(Material shown):
_____

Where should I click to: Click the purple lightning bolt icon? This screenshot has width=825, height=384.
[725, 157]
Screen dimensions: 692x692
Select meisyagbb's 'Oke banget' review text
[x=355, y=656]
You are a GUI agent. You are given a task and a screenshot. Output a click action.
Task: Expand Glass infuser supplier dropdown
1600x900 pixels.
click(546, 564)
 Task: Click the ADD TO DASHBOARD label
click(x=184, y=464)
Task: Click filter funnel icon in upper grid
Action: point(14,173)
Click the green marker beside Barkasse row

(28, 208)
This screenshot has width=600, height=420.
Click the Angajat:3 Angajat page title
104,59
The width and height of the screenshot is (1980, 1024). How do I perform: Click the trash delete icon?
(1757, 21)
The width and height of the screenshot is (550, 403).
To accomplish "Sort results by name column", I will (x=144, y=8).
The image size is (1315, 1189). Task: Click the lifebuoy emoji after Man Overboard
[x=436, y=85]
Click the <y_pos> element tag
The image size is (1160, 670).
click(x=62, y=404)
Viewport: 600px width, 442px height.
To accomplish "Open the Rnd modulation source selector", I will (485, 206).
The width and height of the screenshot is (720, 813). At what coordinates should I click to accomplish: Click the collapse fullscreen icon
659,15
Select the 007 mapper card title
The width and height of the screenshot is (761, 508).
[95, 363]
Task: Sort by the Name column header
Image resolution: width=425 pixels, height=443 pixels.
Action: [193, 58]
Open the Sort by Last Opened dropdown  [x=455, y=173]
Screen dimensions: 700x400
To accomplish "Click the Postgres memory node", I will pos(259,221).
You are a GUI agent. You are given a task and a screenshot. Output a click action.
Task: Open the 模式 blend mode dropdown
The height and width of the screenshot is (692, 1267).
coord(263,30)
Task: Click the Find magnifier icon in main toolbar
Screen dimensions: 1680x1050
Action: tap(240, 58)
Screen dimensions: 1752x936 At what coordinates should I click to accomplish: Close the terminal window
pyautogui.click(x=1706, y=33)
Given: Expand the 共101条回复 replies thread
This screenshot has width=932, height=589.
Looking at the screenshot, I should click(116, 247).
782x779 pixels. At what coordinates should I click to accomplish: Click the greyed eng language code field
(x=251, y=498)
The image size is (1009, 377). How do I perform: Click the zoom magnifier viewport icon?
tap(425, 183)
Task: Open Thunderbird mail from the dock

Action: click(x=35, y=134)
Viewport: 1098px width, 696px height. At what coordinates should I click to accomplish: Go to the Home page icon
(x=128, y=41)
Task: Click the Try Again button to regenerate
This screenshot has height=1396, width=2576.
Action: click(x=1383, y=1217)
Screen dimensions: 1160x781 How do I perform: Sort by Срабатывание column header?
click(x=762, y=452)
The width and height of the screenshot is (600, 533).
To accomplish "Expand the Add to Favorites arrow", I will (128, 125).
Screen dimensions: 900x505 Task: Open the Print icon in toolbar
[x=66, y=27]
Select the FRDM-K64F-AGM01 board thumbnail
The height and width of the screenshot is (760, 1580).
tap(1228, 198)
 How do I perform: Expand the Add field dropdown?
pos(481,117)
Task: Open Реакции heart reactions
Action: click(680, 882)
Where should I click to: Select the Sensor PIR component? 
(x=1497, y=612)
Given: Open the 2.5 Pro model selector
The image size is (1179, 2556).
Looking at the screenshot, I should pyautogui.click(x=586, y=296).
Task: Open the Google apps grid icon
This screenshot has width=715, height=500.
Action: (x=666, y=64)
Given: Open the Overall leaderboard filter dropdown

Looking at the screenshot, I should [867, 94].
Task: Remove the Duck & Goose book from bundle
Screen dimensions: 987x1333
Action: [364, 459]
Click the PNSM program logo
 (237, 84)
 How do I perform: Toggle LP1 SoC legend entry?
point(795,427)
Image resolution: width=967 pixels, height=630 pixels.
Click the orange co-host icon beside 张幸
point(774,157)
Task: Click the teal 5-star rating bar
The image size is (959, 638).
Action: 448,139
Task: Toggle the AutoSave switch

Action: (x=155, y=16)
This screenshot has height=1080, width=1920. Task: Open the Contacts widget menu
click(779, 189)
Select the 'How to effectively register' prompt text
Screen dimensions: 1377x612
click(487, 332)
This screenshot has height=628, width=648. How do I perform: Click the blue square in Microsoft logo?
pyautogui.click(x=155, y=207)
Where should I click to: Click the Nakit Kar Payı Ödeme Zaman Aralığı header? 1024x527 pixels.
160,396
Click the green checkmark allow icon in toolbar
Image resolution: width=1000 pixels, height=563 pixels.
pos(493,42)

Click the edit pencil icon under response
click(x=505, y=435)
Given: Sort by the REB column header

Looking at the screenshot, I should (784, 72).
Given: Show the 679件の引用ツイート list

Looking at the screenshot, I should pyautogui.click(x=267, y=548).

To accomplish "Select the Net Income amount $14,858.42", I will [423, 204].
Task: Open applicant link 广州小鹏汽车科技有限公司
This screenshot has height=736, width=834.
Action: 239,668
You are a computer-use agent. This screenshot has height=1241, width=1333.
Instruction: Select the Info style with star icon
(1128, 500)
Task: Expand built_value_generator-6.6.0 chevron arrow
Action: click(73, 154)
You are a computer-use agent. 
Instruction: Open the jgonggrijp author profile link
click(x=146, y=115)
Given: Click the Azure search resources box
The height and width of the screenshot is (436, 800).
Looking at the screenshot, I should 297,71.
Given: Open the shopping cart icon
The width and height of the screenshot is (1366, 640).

_____

(What is required): Lines before the one containing "You are a computer-use agent. This" stay out; reproduce that line and all the lines after it, through the end of the listing, exactly.

(Solved exercise):
You are a computer-use agent. This screenshot has height=1241, width=1333.
Instruction: Select the Info style with star icon
(1128, 500)
Task: Expand built_value_generator-6.6.0 chevron arrow
Action: click(73, 154)
You are a computer-use agent. 
Instruction: Open the jgonggrijp author profile link
click(x=146, y=115)
Given: Click the Azure search resources box
The height and width of the screenshot is (436, 800).
Looking at the screenshot, I should 297,71.
Given: Open the shopping cart icon
The width and height of the screenshot is (1366, 640).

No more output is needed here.